Please return the lines below verbatim, beginning at the one that has "Task: Click the recommend" and stopping after the one that has "Task: Click the 0/20 character counter", and add no other lines.

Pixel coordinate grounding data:
•••

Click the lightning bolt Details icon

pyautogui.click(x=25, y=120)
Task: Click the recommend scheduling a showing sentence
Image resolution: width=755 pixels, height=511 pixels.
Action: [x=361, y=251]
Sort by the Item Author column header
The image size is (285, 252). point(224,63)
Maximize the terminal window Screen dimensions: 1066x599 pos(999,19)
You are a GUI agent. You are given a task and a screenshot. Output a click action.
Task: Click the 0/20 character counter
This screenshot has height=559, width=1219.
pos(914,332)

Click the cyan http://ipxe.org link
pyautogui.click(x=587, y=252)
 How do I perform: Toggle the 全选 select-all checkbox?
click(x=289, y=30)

•••

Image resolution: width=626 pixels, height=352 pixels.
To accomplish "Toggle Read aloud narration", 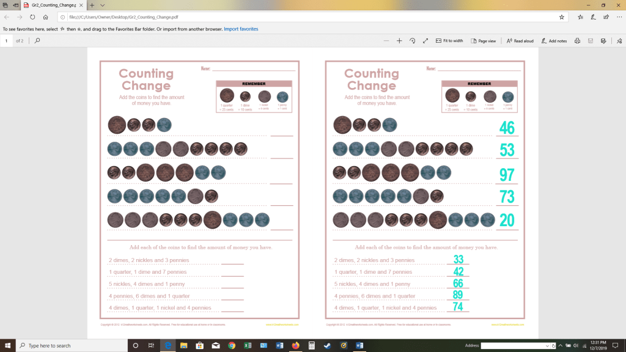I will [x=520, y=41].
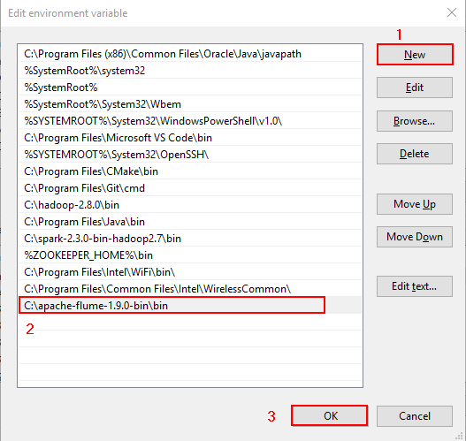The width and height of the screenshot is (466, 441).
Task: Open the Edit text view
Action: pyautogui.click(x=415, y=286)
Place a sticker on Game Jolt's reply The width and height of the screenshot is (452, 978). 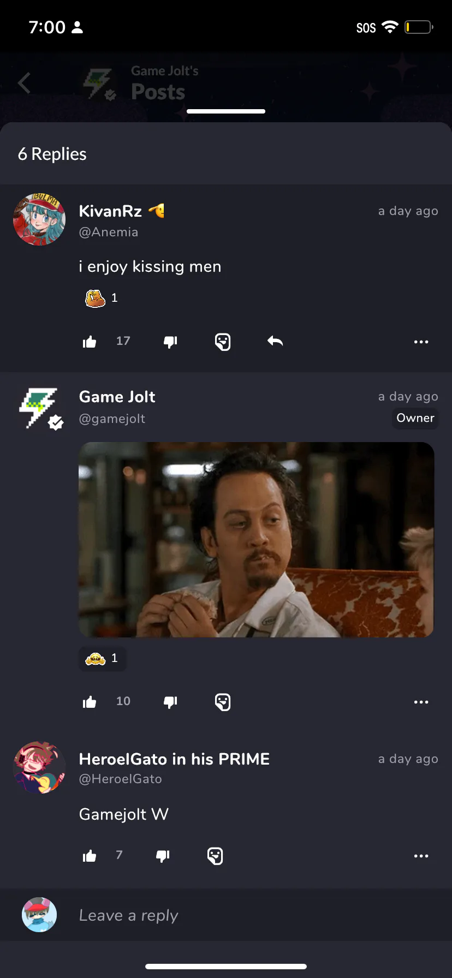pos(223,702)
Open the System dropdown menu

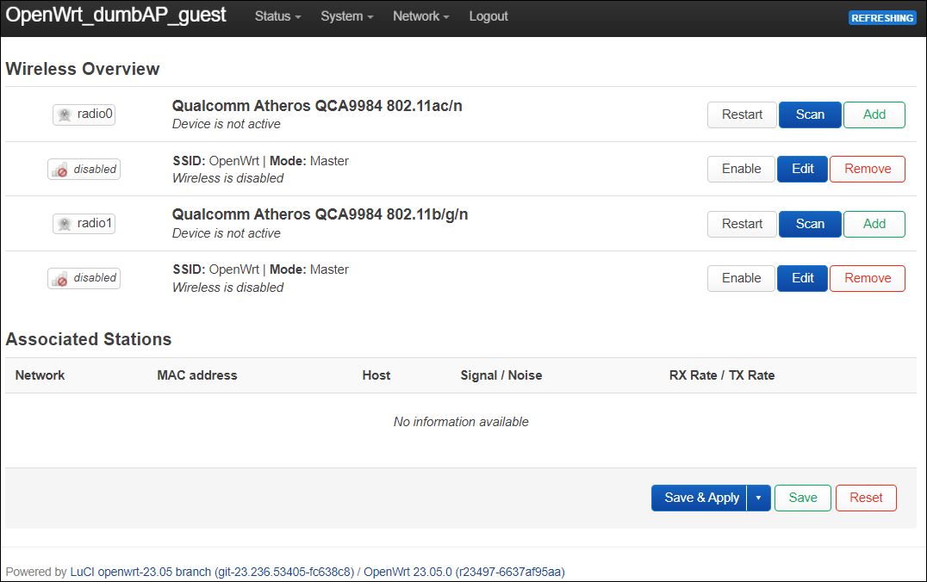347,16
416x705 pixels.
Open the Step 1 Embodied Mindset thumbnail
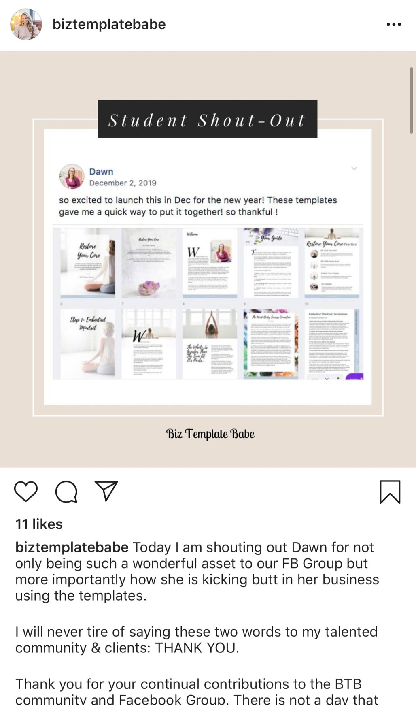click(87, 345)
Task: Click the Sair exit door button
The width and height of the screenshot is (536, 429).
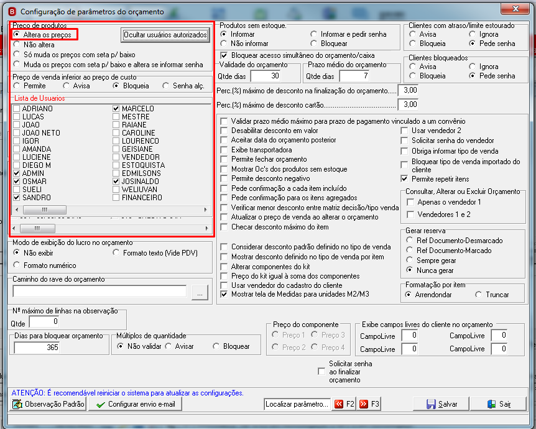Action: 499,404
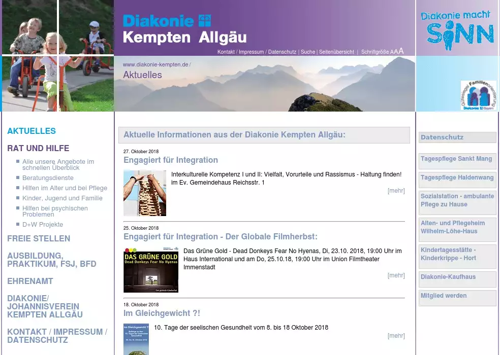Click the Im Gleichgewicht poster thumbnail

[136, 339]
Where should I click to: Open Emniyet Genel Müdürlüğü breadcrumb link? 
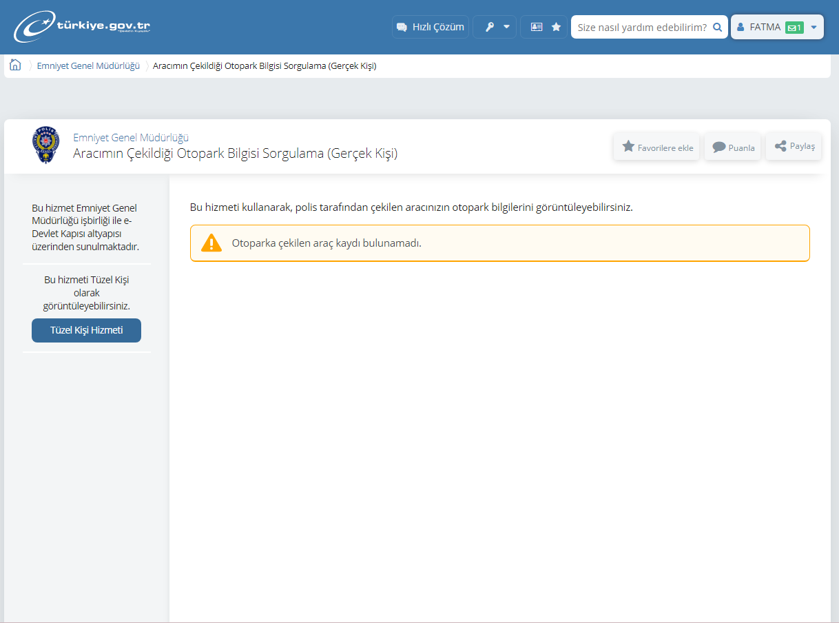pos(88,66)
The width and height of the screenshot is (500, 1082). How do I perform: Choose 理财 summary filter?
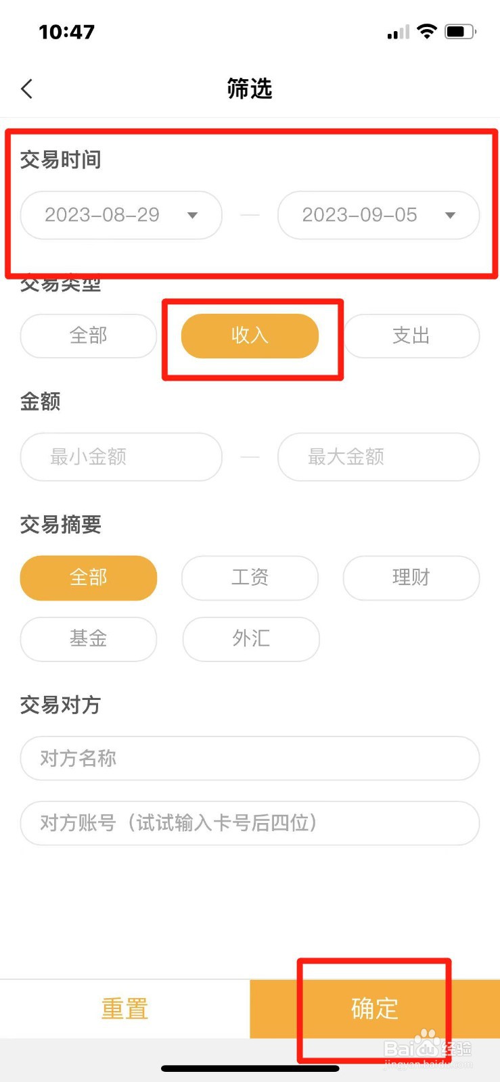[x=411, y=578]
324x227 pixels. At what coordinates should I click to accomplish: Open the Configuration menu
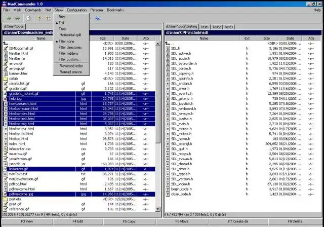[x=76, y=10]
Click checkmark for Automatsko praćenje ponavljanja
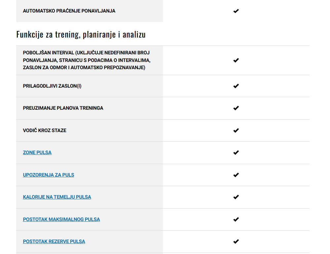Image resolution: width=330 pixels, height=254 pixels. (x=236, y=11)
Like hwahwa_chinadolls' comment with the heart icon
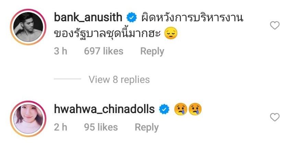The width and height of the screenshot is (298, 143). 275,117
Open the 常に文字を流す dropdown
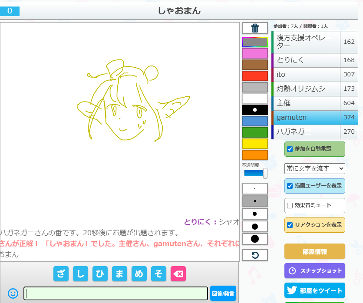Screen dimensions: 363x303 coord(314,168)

•••

Answer to the exercise ->
Task: Click the recommend scheduling a showing sentence
Image resolution: width=755 pixels, height=511 pixels.
Action: [x=361, y=251]
Sort by the Item Author column header
The image size is (285, 252). point(224,63)
Maximize the terminal window Screen dimensions: 1066x599 pos(999,19)
You are a GUI agent. You are given a task and a screenshot. Output a click action.
Task: Click the 0/20 character counter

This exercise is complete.